## Study material
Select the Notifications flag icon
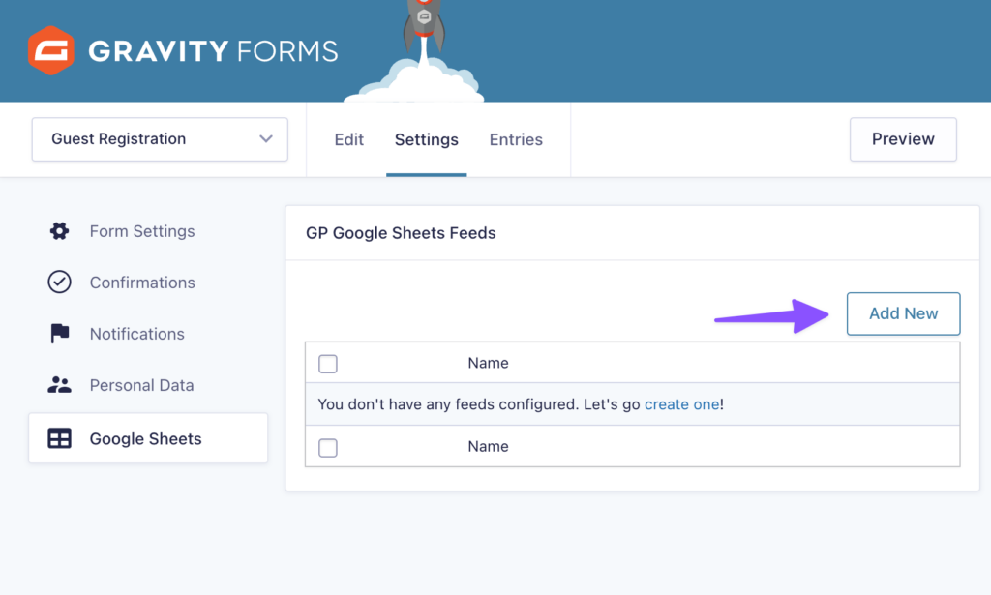This screenshot has width=991, height=595. 59,334
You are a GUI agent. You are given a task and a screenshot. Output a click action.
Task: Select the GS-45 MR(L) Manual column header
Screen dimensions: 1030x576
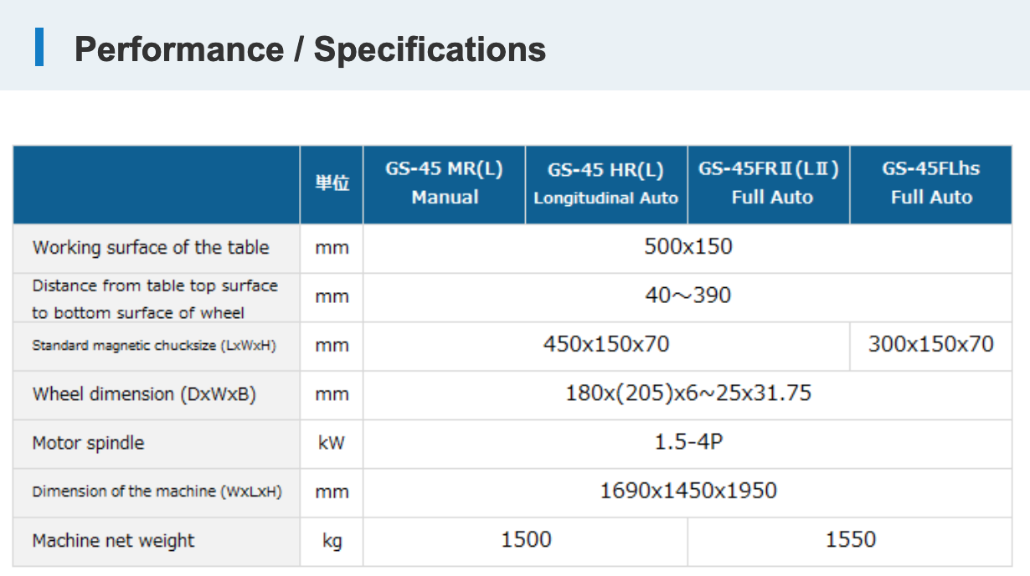click(x=444, y=183)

## Assignment
Pictures appear in the records above. Output everything except them, exactly.

## Worked solution
Select the Notifications flag icon
This screenshot has width=991, height=595. 59,334
You are a GUI agent. You are given a task and a screenshot. Output a click action.
Task: Select the GS-45 MR(L) Manual column header
Screen dimensions: 1030x576
click(x=444, y=183)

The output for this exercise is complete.